The Company's marketing strategy includes forming corporate alliances with
nuclear medicine pharmaceutical companies for the sale and distribution of its
proposed in vivo imaging and therapeutic products. A partner's established
marketing, sales and distribution networks will minimize the Company's need to
expend funds to develop these areas of expertise and increase the likelihood
that the Company will maximize market penetration of its proposed products.
However, the financial return to the Company, in the event the product is a
commercial success, may not be as great had the Company marketed, sold and
distributed the proposed products on its own.

Pursuant to its 1991 agreement with Pharmacia, the Company granted to
Pharmacia an exclusive license to market and sell CEA-Scan(R), AFP-Scan(TM)
and LymphoScan(TM) products for certain specified indications in the United
States and Canada. In June 1994, the Company and Pharmacia, in the context of
discussions directed towards restructuring their relationship, agreed to
release Pharmacia from certain obligations, whereby the Company regained the
marketing and selling rights and assumed financial responsibility for all
future clinical, marketing and selling activities for LymphoScan(TM) and AFP-
Scan(TM). On August 2, 1995, the Company announced that its agreement with
Pharmacia was terminated, and that the Company had regained the North American
marketing and selling rights for CEA-Scan(R) from Pharmacia. Subsequent to
termination of the Agreement, the Company and Pharmacia were unable to agree
on the amount of a final payment by Pharmacia to the Company to satisfy
Pharmacia's remaining obligations. In June 1996, the Company filed a claim
against Pharmacia before the American Arbitration Association claiming damages
for breach of contract and fiduciary duty in the amount of $60 million plus
punitive damages. However, no assurance can be given as to the amount, if any,
that the Company may receive with respect to this claim.

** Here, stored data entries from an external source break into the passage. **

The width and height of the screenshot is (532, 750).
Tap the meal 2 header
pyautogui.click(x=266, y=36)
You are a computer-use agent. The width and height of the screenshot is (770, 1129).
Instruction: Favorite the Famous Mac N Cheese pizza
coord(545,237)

In March 1995, the Company entered into a License Agreement with
Mallinckrodt Medical, pursuant to which Mallinckrodt Medical will market, sell
and distribute CEA-Scan(R) throughout Western Europe and in specified Eastern
European countries, subject to receipt of regulatory approval in the specified
countries. The Company will manufacture CEA-Scan(R), for which Mallinckrodt
Medical will pay the Company a pre-determined royalty per vial or a pre-
determined percentage of the net selling price.

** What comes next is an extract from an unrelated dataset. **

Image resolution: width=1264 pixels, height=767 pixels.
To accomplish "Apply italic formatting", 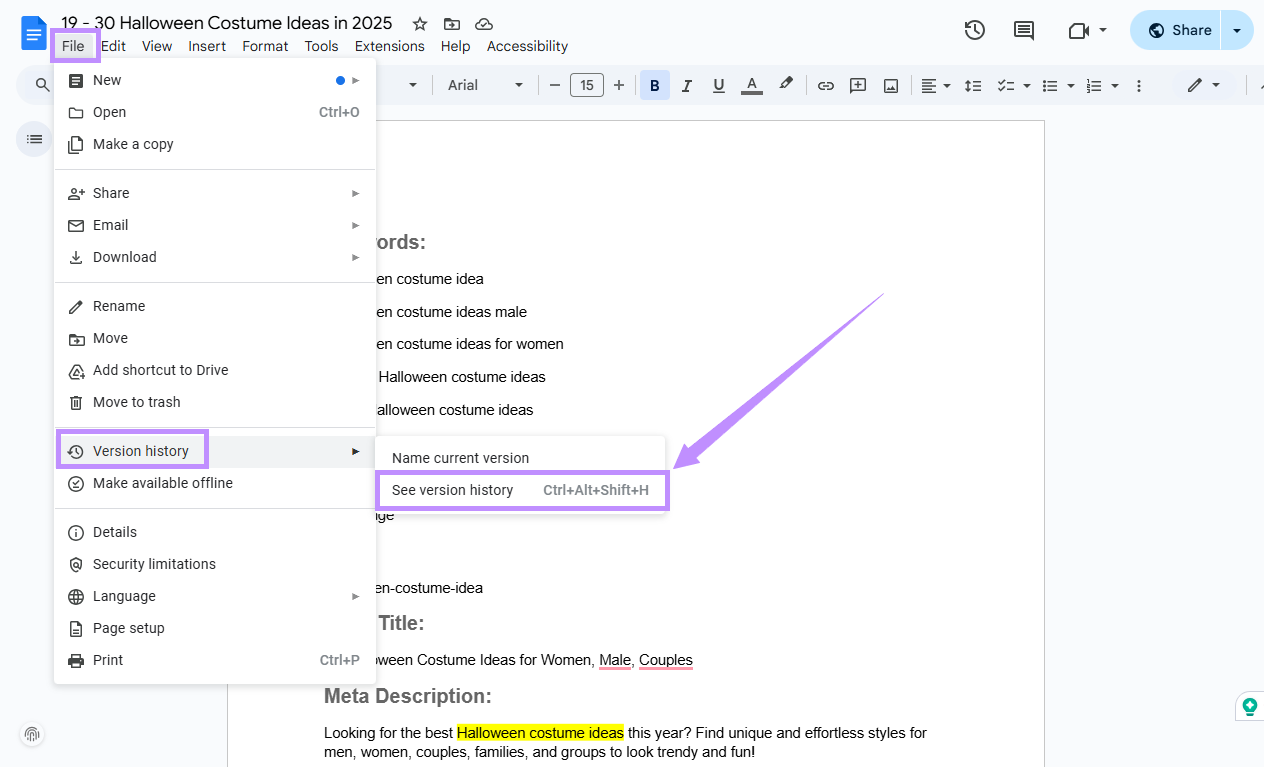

In April 1996, the Company entered into a Marketing and Distribution
Agreement with Mallinckrodt Group, pursuant to which Mallinckrodt Group will
market, sell and distribute CEA-Scan(R) for use in colorectal cancer
diagnostic imaging in the U.S. on a consignment basis, and will commit
financial resources to this effort. The

7


Company will retain manufacturing and co-promotional rights, will pay
Mallinckrodt Group a pre-determined amount or percentage of the net selling
price, and will potentially commit additional financial resources to
promotional activities.

The Company's intent, possibly in collaboration with another corporate
partner, is to combine LymphoScan(TM) with the Company's proposed lymphoma
therapy product as companion detection/therapy clinical applications to focus
on disease management for lymphoma patients.

In Vitro Products

Through June 1994, the Company marketed and sold in vitro diagnostic
products under the name "ImmuSTRIP(R)". These products are used by clinical
laboratories in the detection of circulating immune complexes associated with
autoimmune diseases, such as rheumatoid arthritis and systemic lupus
erythematosus. In June 1994, the Company assigned, to an independent third
party, all of the Company's manufacturing and marketing rights associated with
its in vitro diagnostic products, excluding those rights relating to the
Company's HAMA in vitro diagnostic product. In exchange for assigning these
rights, the Company will receive royalty payments through June 2003 on annual
sales derived from such products. In fiscal year 1996, the Company recorded
royalty income of $131,000 on sales of these products by the licensee.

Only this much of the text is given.